#### Dataset records
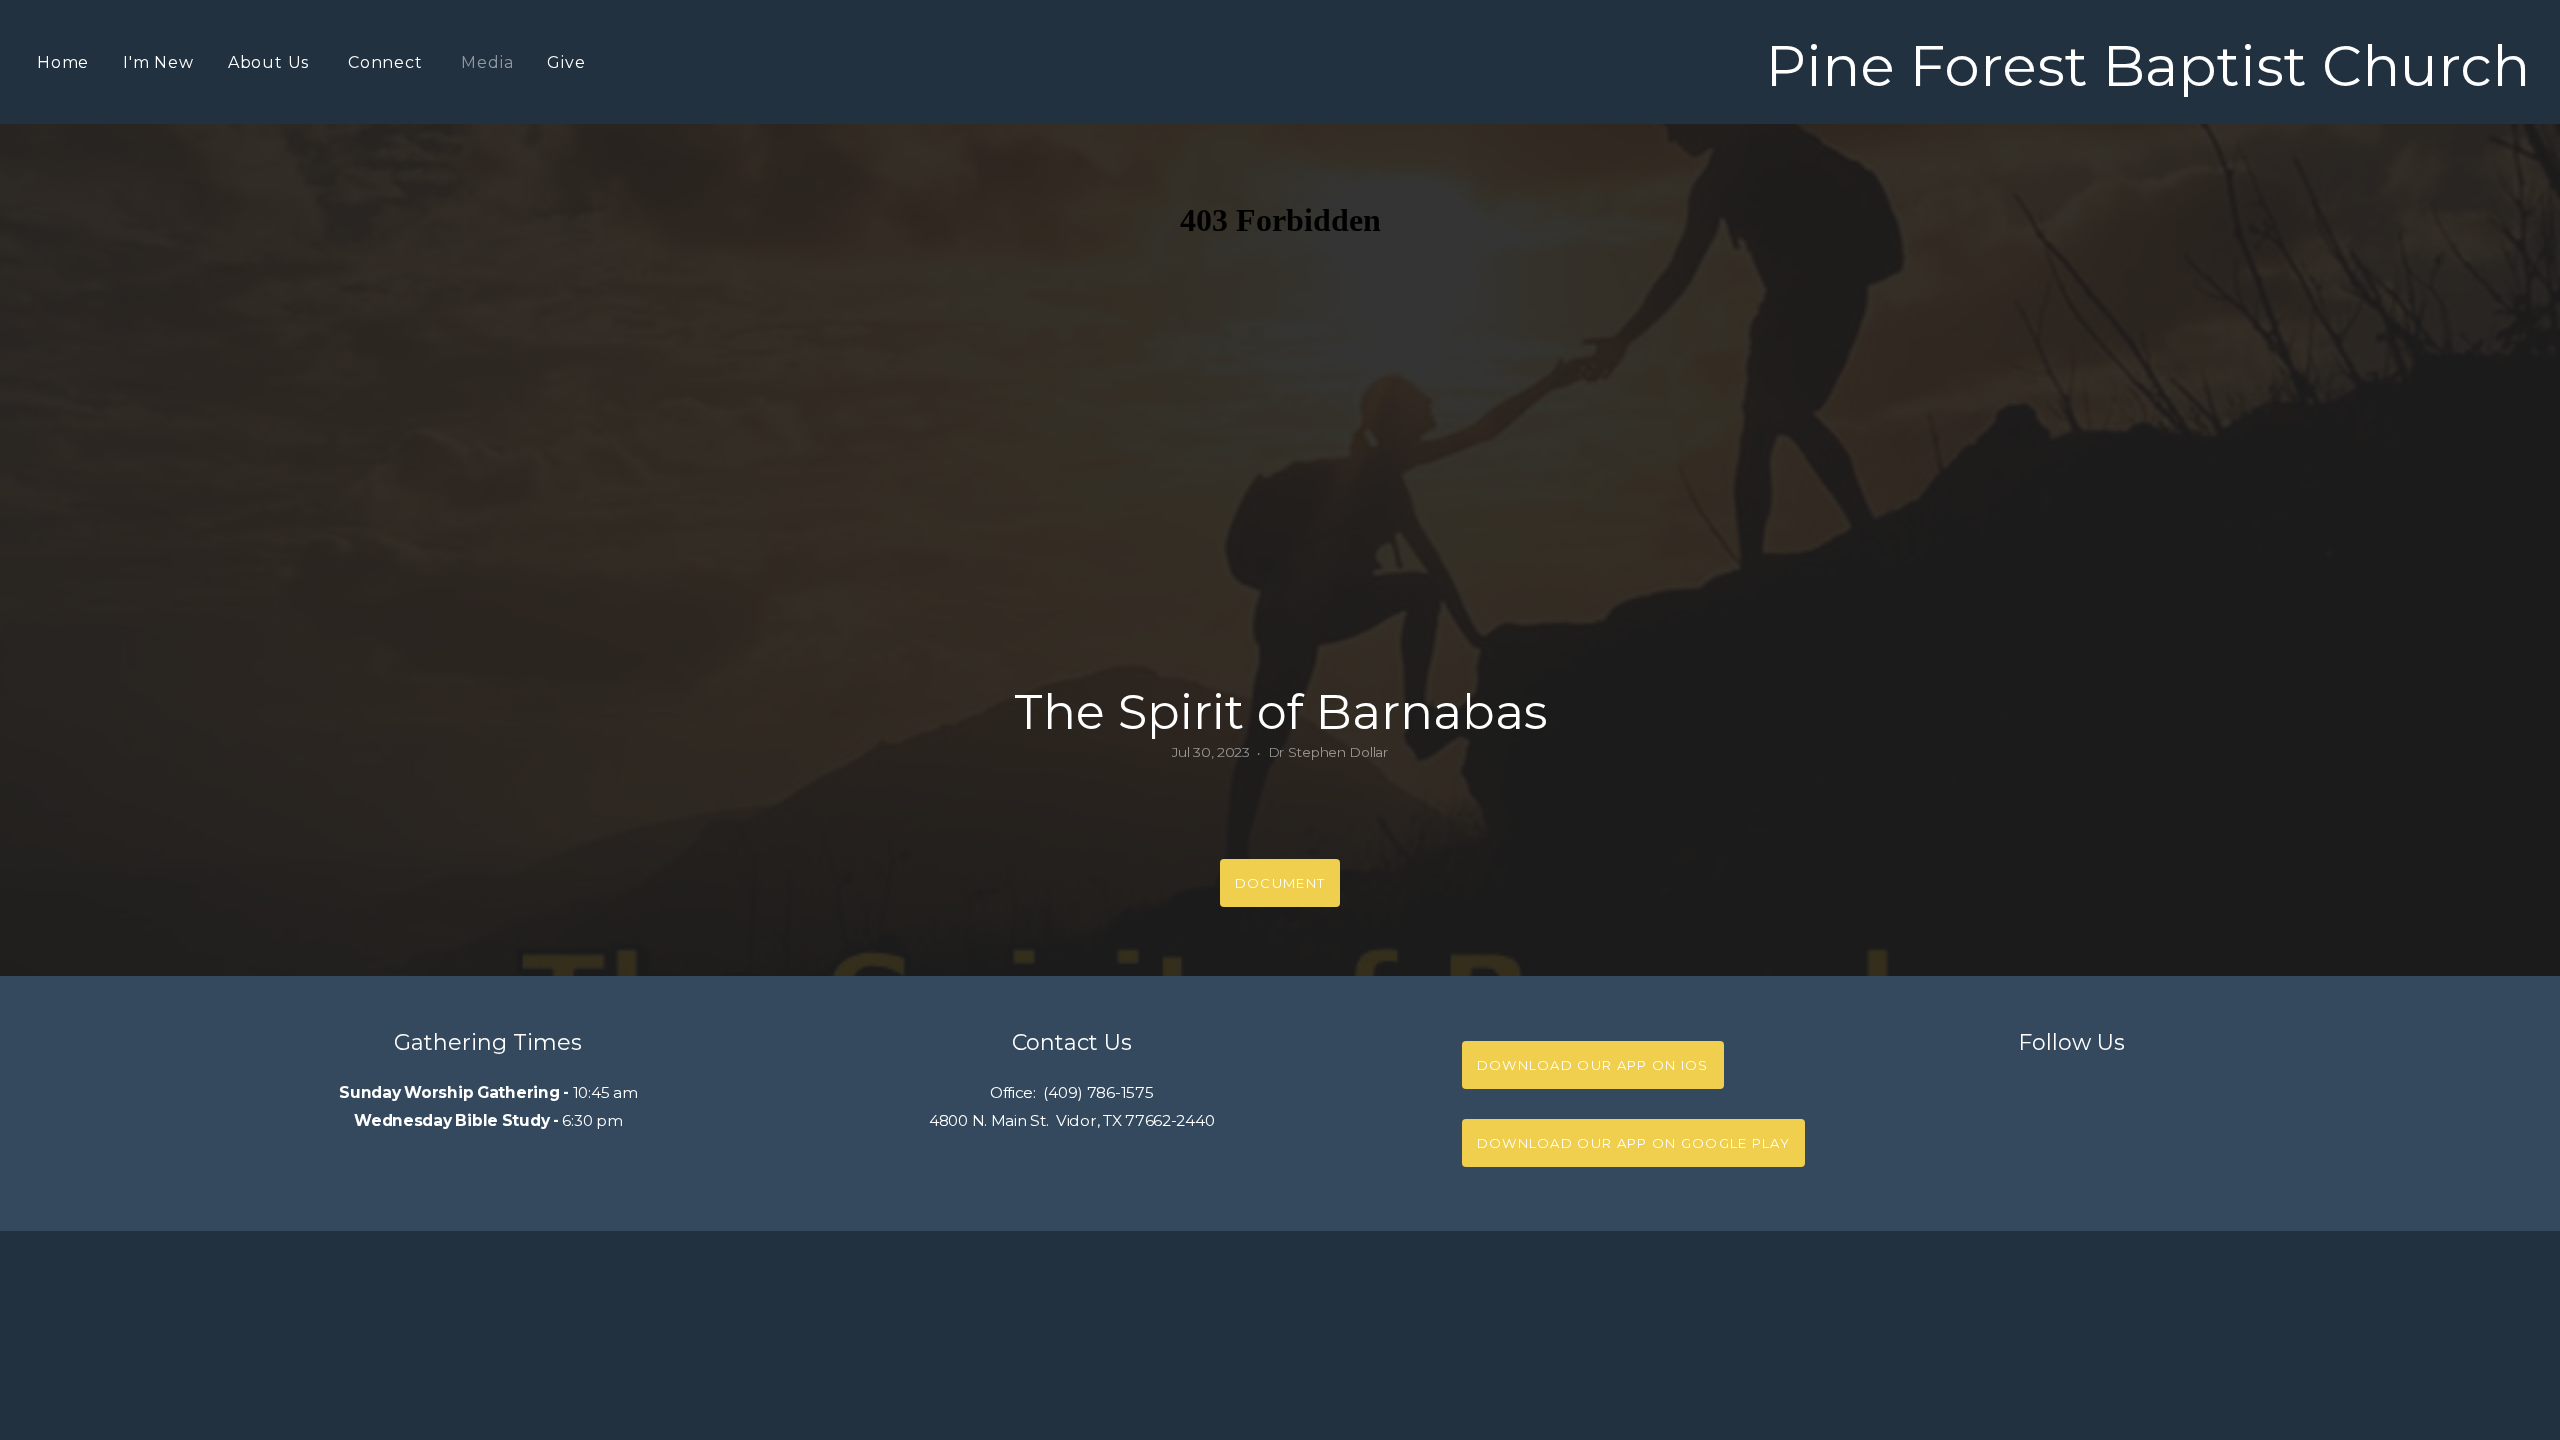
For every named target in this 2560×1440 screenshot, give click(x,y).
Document (1280, 883)
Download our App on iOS (1593, 1065)
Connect (387, 62)
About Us (271, 62)
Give (566, 62)
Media (487, 62)
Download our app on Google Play (1633, 1143)
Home (63, 62)
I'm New (158, 62)
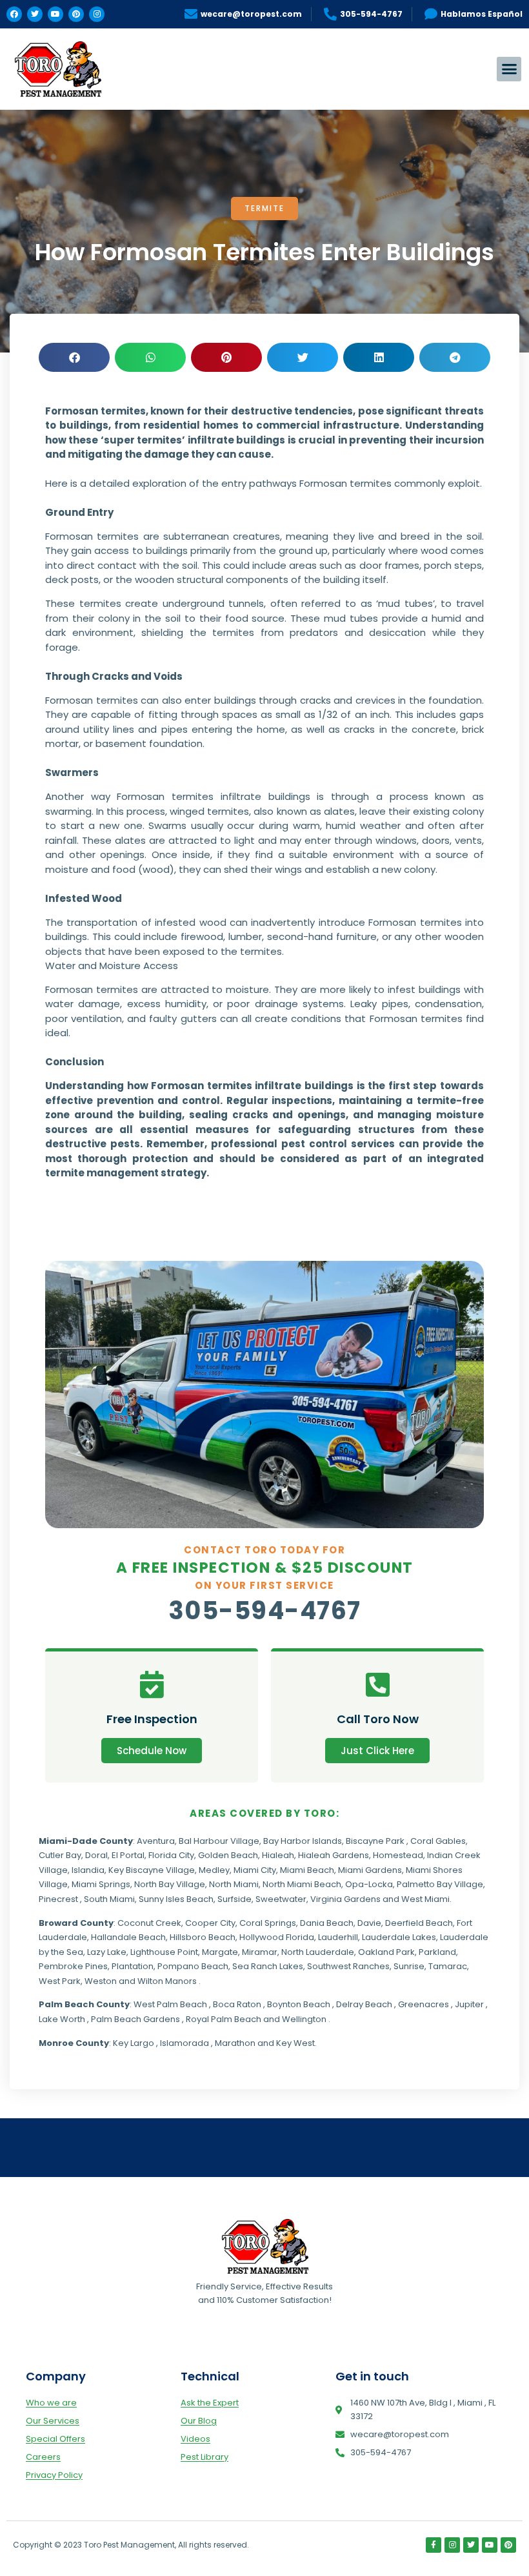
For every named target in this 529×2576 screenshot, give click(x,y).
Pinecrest (58, 1899)
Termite (264, 208)
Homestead (398, 1855)
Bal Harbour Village (219, 1841)
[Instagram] (97, 14)
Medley (214, 1870)
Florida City (171, 1855)
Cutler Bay (60, 1855)
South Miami (109, 1899)
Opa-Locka (369, 1884)
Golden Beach (228, 1855)
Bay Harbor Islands (302, 1841)
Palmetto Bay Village (440, 1884)
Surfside (234, 1899)
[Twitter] (35, 14)
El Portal (128, 1855)
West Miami (425, 1899)
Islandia (88, 1870)
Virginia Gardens (345, 1899)
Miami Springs (101, 1884)
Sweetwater (280, 1899)
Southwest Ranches (348, 1966)
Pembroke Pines (73, 1966)
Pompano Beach (192, 1966)
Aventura (156, 1841)
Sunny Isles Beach (176, 1899)
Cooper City (210, 1923)
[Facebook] (14, 14)
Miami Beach (307, 1870)
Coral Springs (267, 1923)
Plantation (133, 1966)
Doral (96, 1855)
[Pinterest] (76, 14)
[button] (509, 69)
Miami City (255, 1870)
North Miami (234, 1884)
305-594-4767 (264, 1610)
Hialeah (278, 1855)
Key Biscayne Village (151, 1870)
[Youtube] (55, 14)
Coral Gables (438, 1841)
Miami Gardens (370, 1870)
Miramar (259, 1952)
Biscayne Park (375, 1841)
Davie (369, 1923)
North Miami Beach (302, 1884)
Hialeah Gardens (333, 1855)
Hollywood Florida (276, 1937)
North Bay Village (169, 1884)
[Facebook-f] (433, 2545)
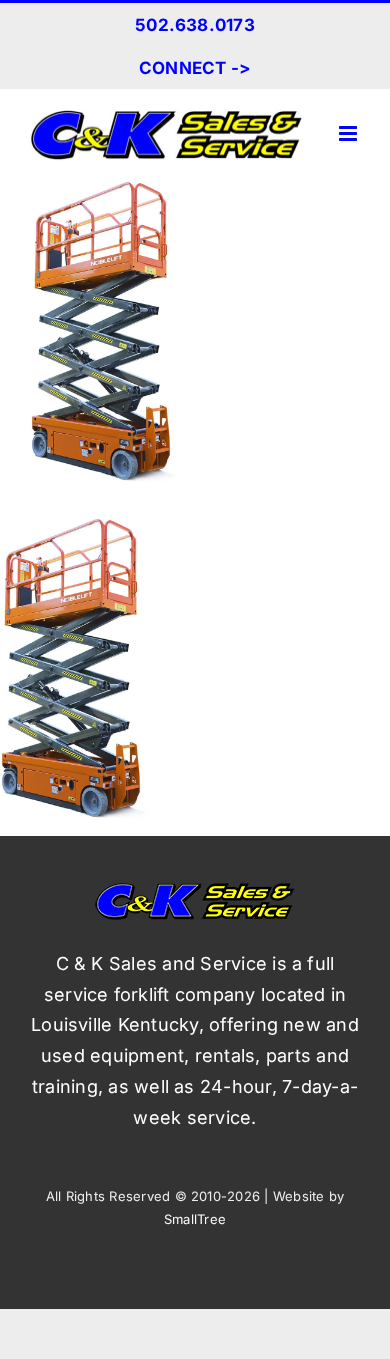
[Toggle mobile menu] (349, 133)
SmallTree (195, 1219)
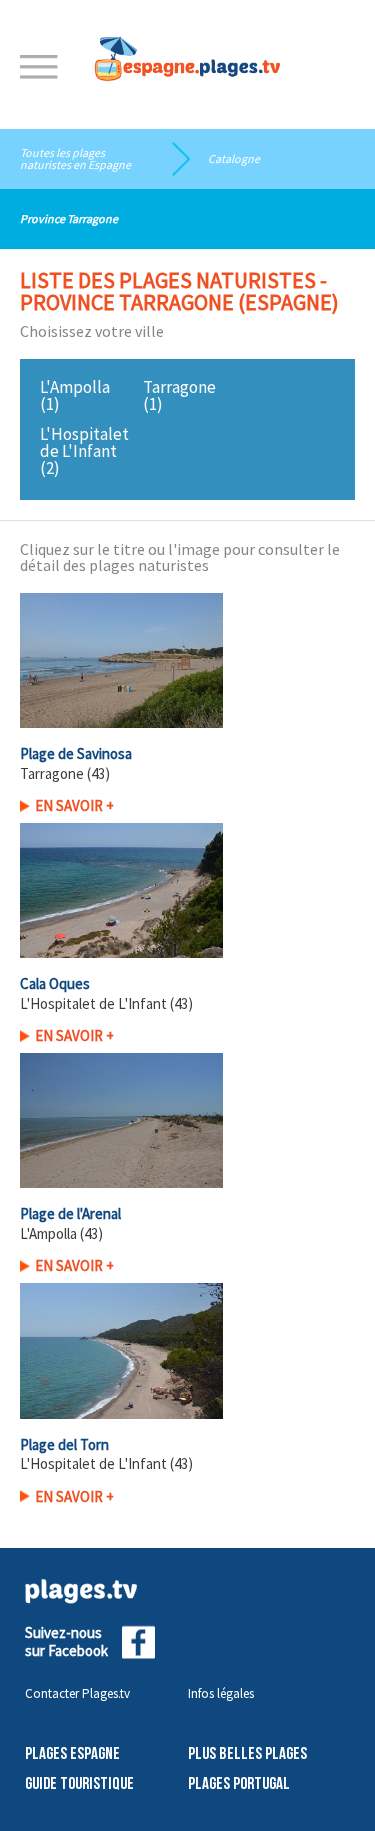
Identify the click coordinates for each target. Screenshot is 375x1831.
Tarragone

#### Assigned task
Copy every line above in which the string "target" shows up.

#### Solution to the problem
For every named target in this 2560×1440 screenshot, give click(x,y).
For every named target in this 529×2576 screenshot, give click(x,y).
Identify the click coordinates for each target. Screenshot is 375x1831.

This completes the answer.